Chelsea business owners weigh in on city's downtown at open house
That's the question the Downtown Development Authority is trying to answer and why it decided to pay two consultants up to $50,000 to put together a comprehensive plan for downtown.
Wednesday night, the consultants met with about 30 business owners and interested residents at The Depot for the first of several open houses to gather ideas.
The consultants, Howard Deardorff of Howard Deardorff Design Resources and Lincoln Pollay of Lincoln Pollay Architects, focused specifically on five vacant or underutilized properties in the downtown area. They include the former auto dealership Palmer Ford, the former Federal Screw Works building, the Clocktower, the Longworth buildings and several downtown parking lots and alleyways.
Adaptive reuse of unused space was one priority residents identified in interviews with consultants. Residents said they'd like to six a mix of businesses in those spaces. The consultants said they had interviewed 16 adults and nine high school students to get a feel for what people wanted to see downtown.

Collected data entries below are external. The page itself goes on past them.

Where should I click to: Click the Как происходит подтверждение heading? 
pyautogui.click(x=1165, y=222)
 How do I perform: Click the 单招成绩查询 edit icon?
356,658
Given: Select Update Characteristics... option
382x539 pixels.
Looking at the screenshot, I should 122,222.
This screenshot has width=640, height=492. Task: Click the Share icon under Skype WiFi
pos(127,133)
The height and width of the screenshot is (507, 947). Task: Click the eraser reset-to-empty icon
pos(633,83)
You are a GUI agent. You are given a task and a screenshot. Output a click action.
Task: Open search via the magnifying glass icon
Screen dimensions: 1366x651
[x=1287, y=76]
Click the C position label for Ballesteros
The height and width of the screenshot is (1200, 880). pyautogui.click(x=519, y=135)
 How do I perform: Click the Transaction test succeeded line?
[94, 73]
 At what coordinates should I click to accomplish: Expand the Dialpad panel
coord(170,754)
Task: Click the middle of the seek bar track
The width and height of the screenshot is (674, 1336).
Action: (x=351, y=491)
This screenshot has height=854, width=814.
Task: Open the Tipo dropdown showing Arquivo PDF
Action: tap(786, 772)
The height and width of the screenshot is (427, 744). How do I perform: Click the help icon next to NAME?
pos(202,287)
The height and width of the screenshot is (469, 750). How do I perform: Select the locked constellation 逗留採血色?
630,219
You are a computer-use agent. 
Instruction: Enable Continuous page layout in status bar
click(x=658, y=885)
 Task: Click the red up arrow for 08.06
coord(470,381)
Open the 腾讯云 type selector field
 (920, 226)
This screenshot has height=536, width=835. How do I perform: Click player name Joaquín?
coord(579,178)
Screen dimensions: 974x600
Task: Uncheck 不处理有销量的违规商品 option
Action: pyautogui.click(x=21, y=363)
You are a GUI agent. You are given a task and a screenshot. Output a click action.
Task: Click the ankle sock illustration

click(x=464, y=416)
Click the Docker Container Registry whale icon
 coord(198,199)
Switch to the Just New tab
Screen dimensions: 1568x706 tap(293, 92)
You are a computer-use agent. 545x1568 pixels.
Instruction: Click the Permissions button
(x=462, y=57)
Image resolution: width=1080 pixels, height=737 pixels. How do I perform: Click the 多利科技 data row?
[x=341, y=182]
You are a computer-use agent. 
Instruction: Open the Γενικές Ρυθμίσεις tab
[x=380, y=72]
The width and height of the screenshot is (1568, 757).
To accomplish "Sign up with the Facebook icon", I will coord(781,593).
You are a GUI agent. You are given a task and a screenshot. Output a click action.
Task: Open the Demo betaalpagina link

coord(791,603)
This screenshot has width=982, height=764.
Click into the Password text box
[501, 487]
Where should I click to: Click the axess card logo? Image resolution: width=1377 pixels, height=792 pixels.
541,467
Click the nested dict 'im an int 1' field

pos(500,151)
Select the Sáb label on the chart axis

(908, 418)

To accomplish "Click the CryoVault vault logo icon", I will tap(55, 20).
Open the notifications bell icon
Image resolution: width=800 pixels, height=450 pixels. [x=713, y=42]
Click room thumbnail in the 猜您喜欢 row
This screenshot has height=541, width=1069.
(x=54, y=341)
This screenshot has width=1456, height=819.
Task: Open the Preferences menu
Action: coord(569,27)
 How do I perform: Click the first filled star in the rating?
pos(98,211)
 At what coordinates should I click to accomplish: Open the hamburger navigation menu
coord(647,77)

Residents said they liked the small-town feel of Chelsea and encouraged historic preservation. They’d like to see “target project improvements that are economically feasible and physically possible.”
The last plan was done in the 1990s, and resulted in the opening of the Common Grill restaurant, which along with the Purple Rose Theatre, is one of Chelsea’s most popular destinations.
With a population of about 5,000 residents, Chelsea already has a number of high profile events such as its August community fair, and its summertime Sounds and Sights festival. But while festivals and special events bring people into the city for a specific date and time, day-to-day vibrancy is important to establish and keep, some business owners said.
Another open house for citizen input is planned for March 9 at 7 p.m. at the Chelsea District Library.
The consultants plan to then have a third open house at which a draft plan will be unveiled, perhaps by mid-summer.